Malamud: So xarchie talks to Prospero, Prospero then talks to other Archies and gets that information back?
Neuman: Prospero then talks to Prospero servers that are running on Archie sites. And the Prospero server there makes a query to the local Archie database. And then returns the results as links and as directories and as attributes using the Prospero protocol. In fact there is not a separate protocol to get at Archie. The only way to get at Archie over the network is through the Prospero protocol or by telneting to Archie—
Malamud: Or emailing—
Neuman: Or by emailing.
Malamud: So you’re just a…you’re providing a network interface to the Archie world. Do you do that to other worlds, like WAIS servers?
Neuman: Yes. In fact Alan Emtage has recently—or at least one of the other people working at Bunyip has in fact created a Prospero server that will export a WAIS database. We just this summer released a Prospero server that provides a gateway to Gopher space. So in fact, the Gopher graph in some sense, or at least the Gopher hierarchy that you go through if you’re going through Gopher, is in fact available as a directed graph using Prospero, with the particular information about links such as how you display them, where they appear, as attributes of those particular links and of those particular nodes in that directed graph.
Malamud: Now why would I want to do that? Why would I want to add another… I’ve got a Gopher server, I’ve got to Gopher client, why would I want to put a Prospero server on top of my Gopher server and come in that way? Isn’t that an extra level of indirection?

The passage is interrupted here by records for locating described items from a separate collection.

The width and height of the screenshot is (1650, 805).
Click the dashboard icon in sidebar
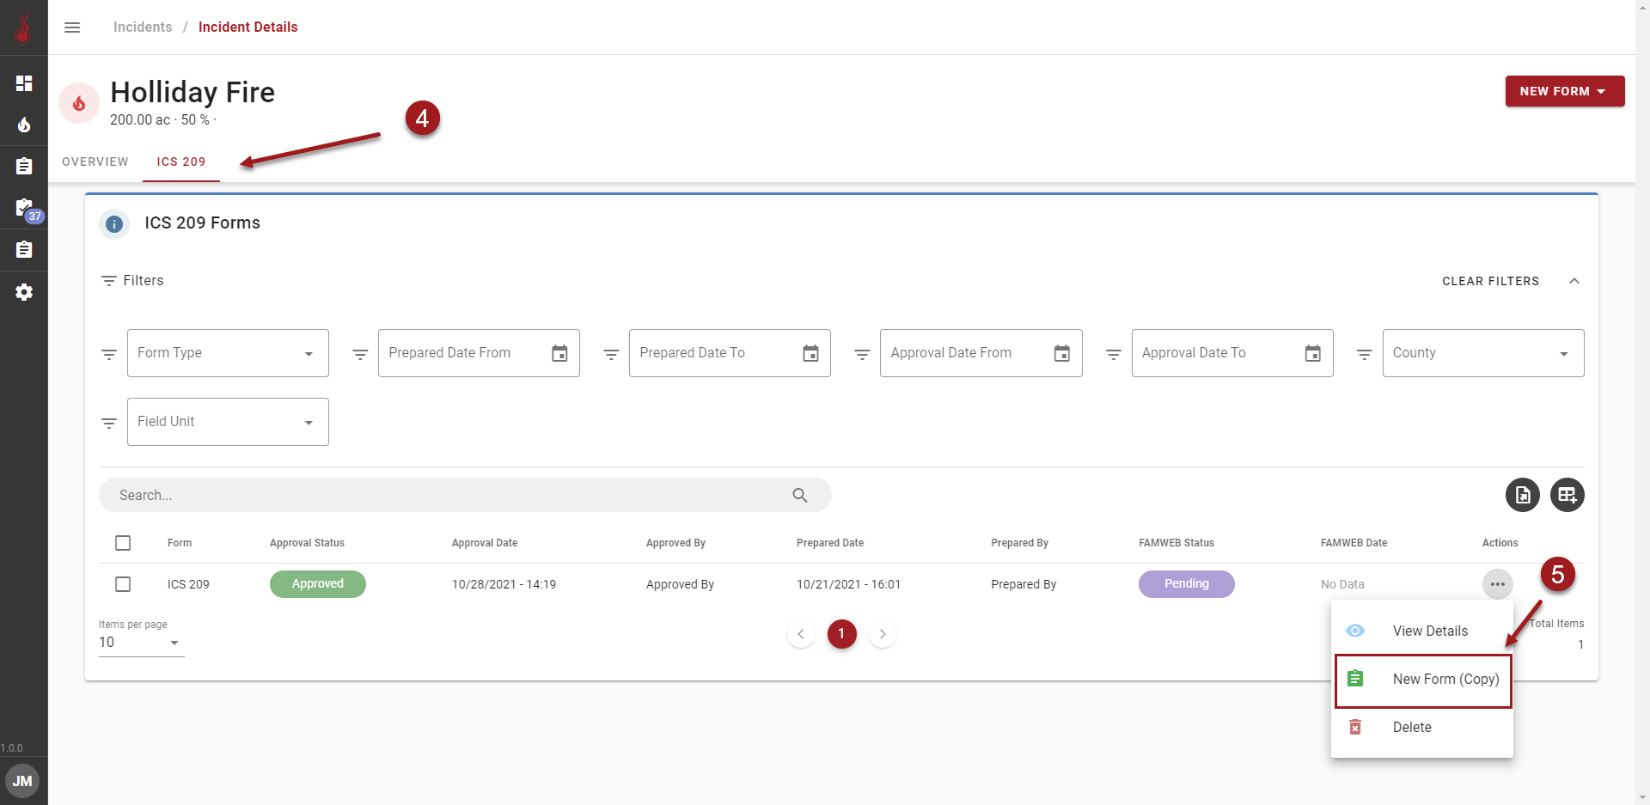click(24, 83)
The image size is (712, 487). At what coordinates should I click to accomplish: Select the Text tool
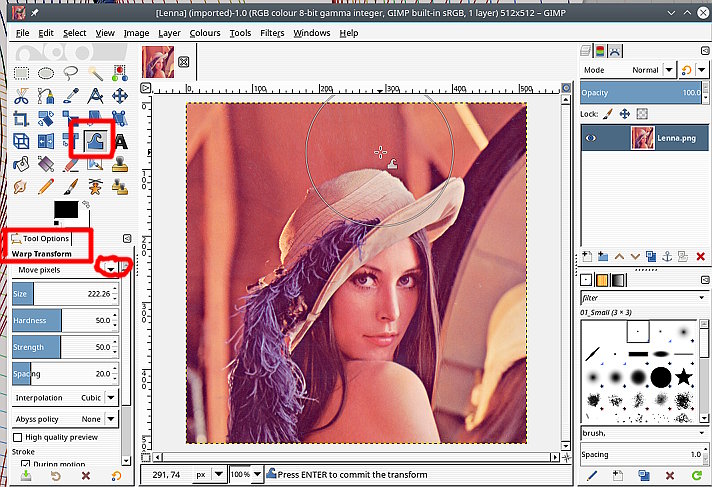click(x=121, y=141)
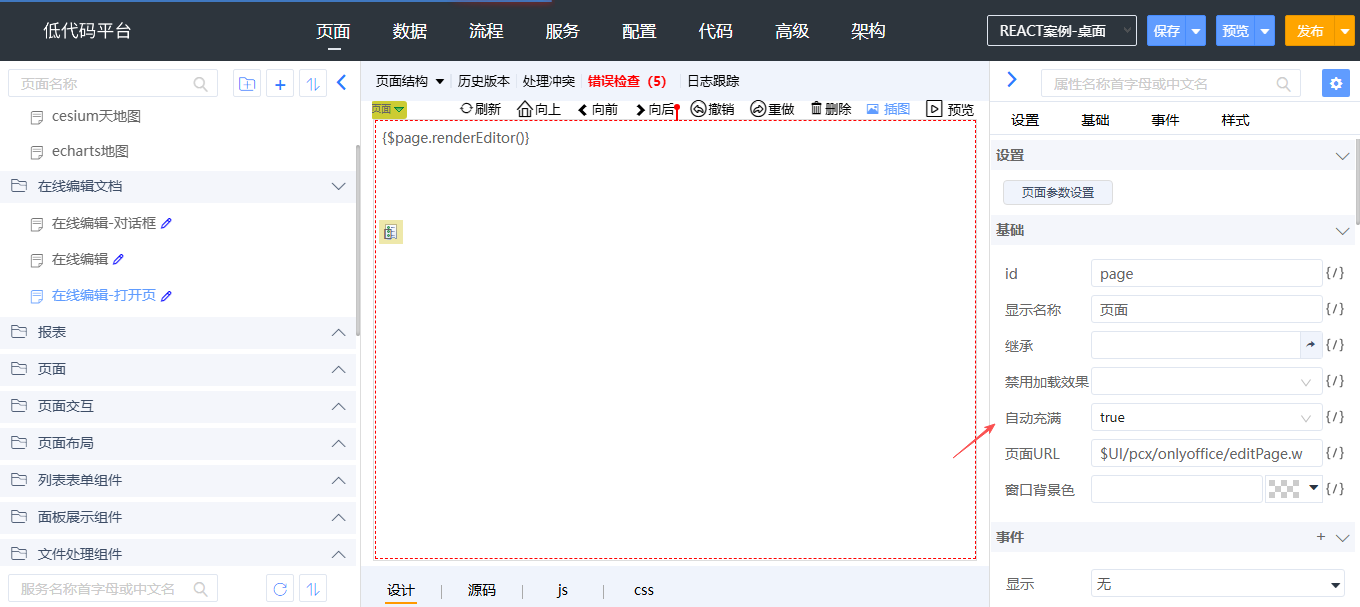This screenshot has width=1360, height=607.
Task: Open the 禁用加载效果 dropdown
Action: point(1206,381)
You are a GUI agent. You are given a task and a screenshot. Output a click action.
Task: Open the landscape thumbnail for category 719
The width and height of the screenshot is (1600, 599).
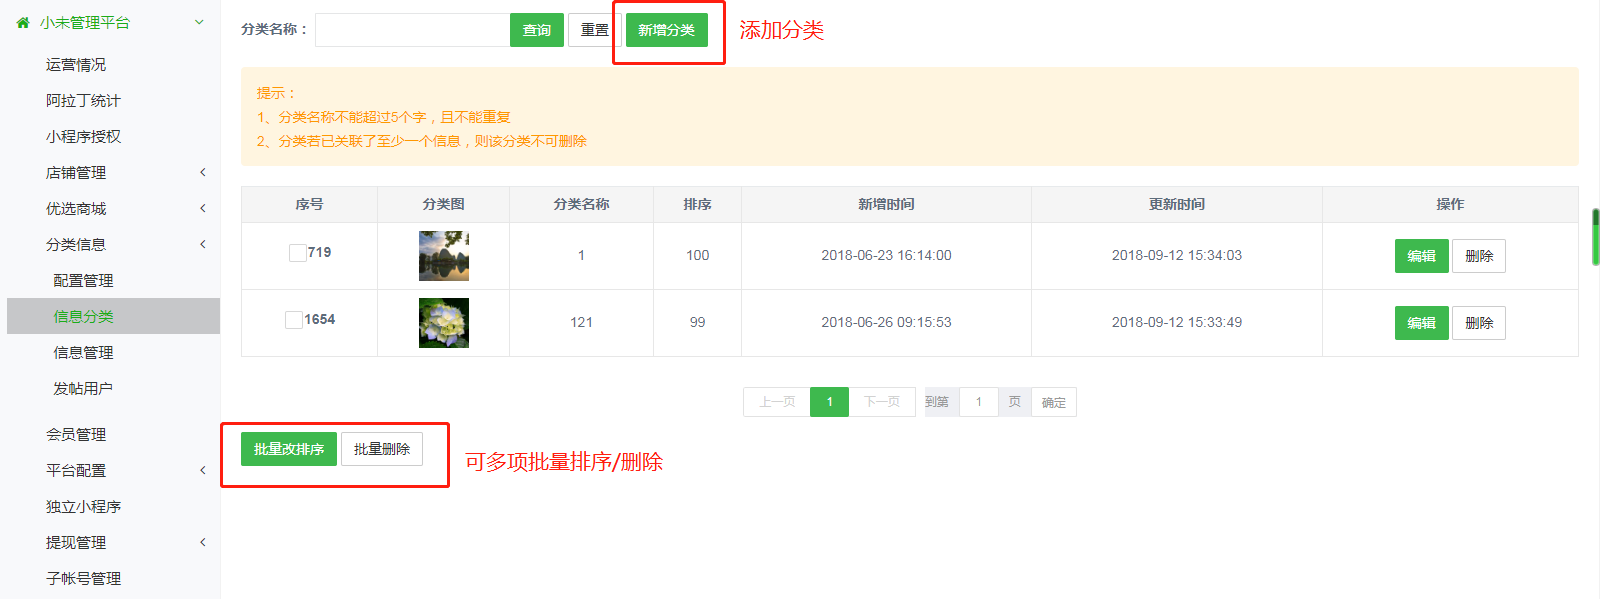(x=443, y=256)
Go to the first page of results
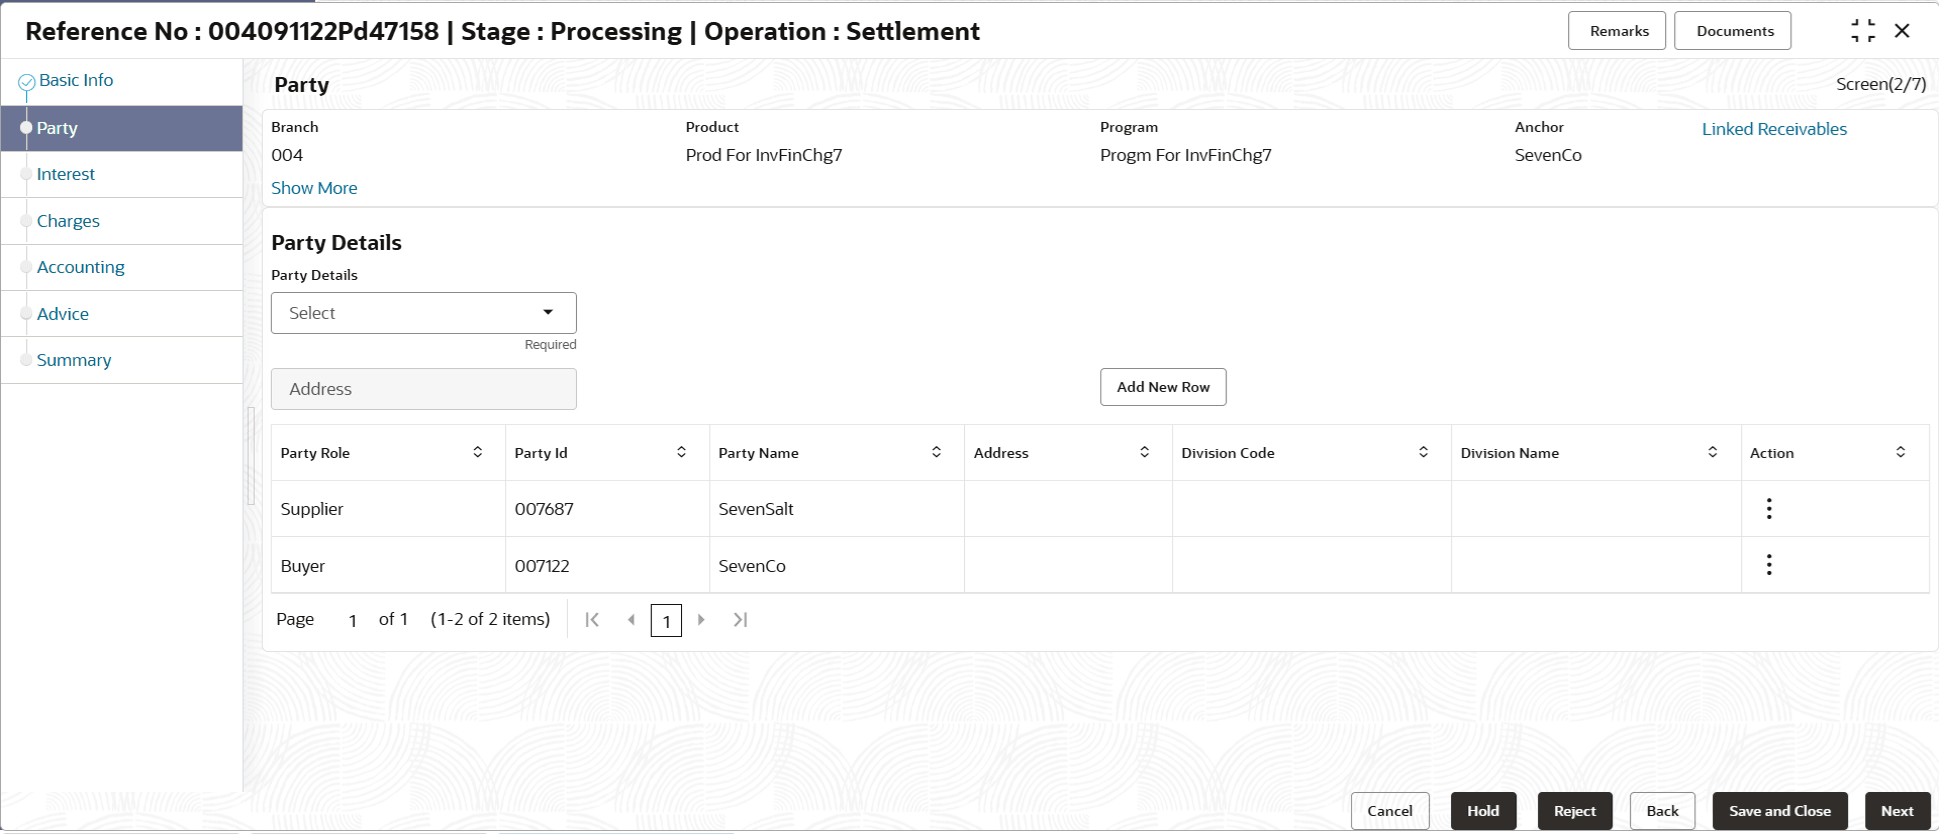The width and height of the screenshot is (1942, 834). coord(592,620)
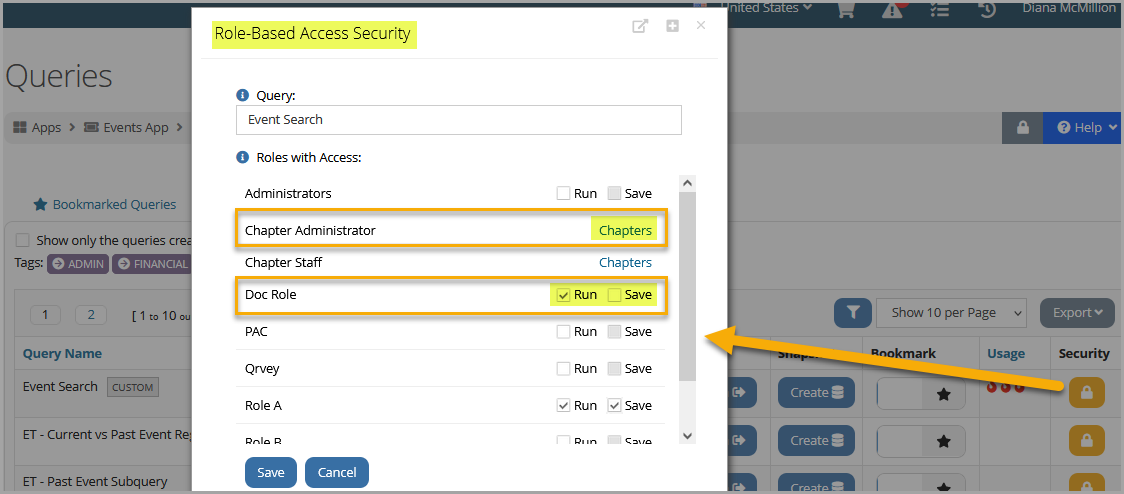Expand the Export dropdown button

point(1077,313)
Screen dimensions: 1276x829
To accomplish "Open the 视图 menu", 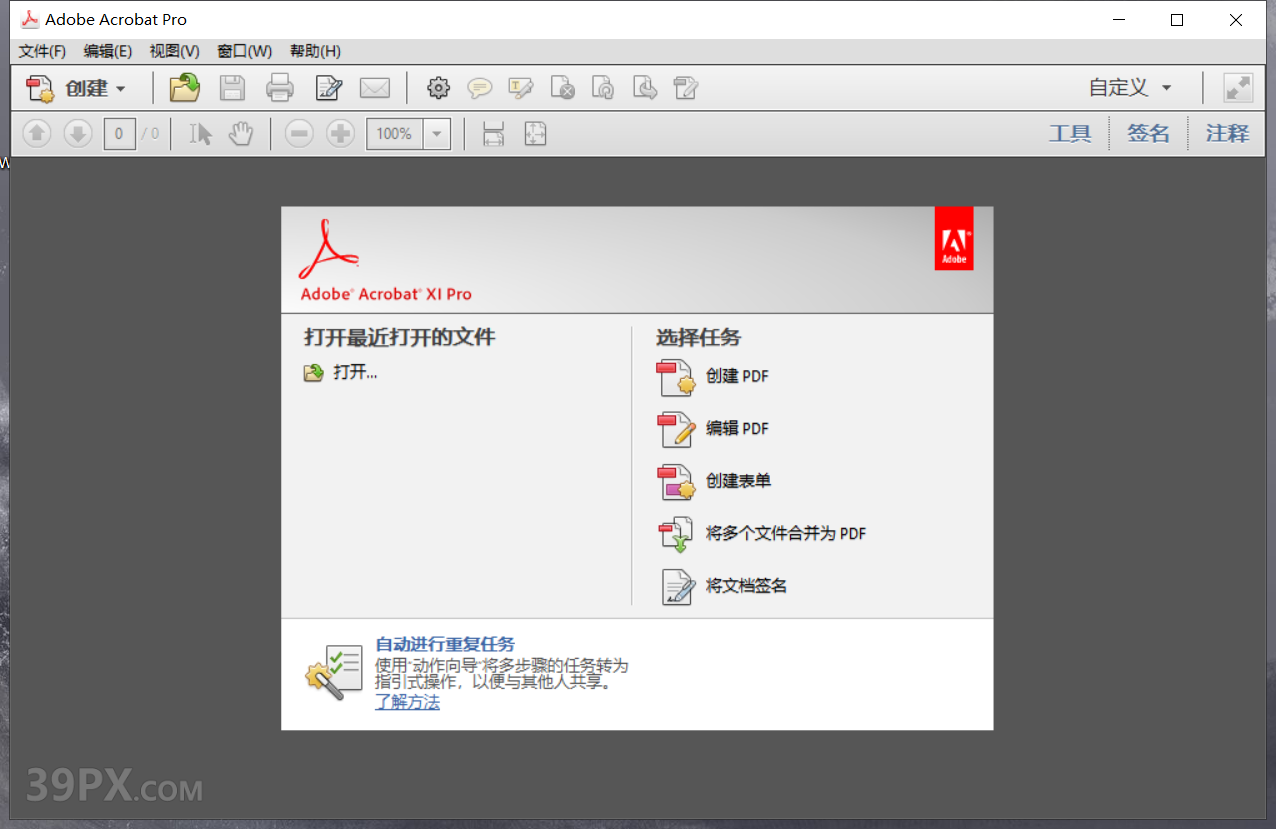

Neuman: Yes. It is an extra level of indirection, and as you may have heard some people say well, any problem in computer science you can always solve with another level of indirection. In fact, that is what we need to do here because if you look at many of the services that are out there—you look at WAIS, you look at Gopher, you look at World Wide Web—these services are vertically integrated. You have a Gopher server, and you have a Gopher client. The Gopher client can access data on the Gopher server. You have a World Wide Web server, or a HTTP server that’s out there, and you have a hypertext client, and that hypertext client can access the stuff that’s in the World Wide Web server.
Malamud: What about Xmosaic? Isn’t that a multiple interface client that happens to talk World Wide Web but it also talks other things?
Neuman: Um, in fact what you find people starting to do in many of these situations is they are— Well there are several approaches that are being taken to address a problem. One is gateways. And the idea behind a gateway is that now all the information from one service becomes available to another. It gets translated in this intermediate machine that’s a gateway.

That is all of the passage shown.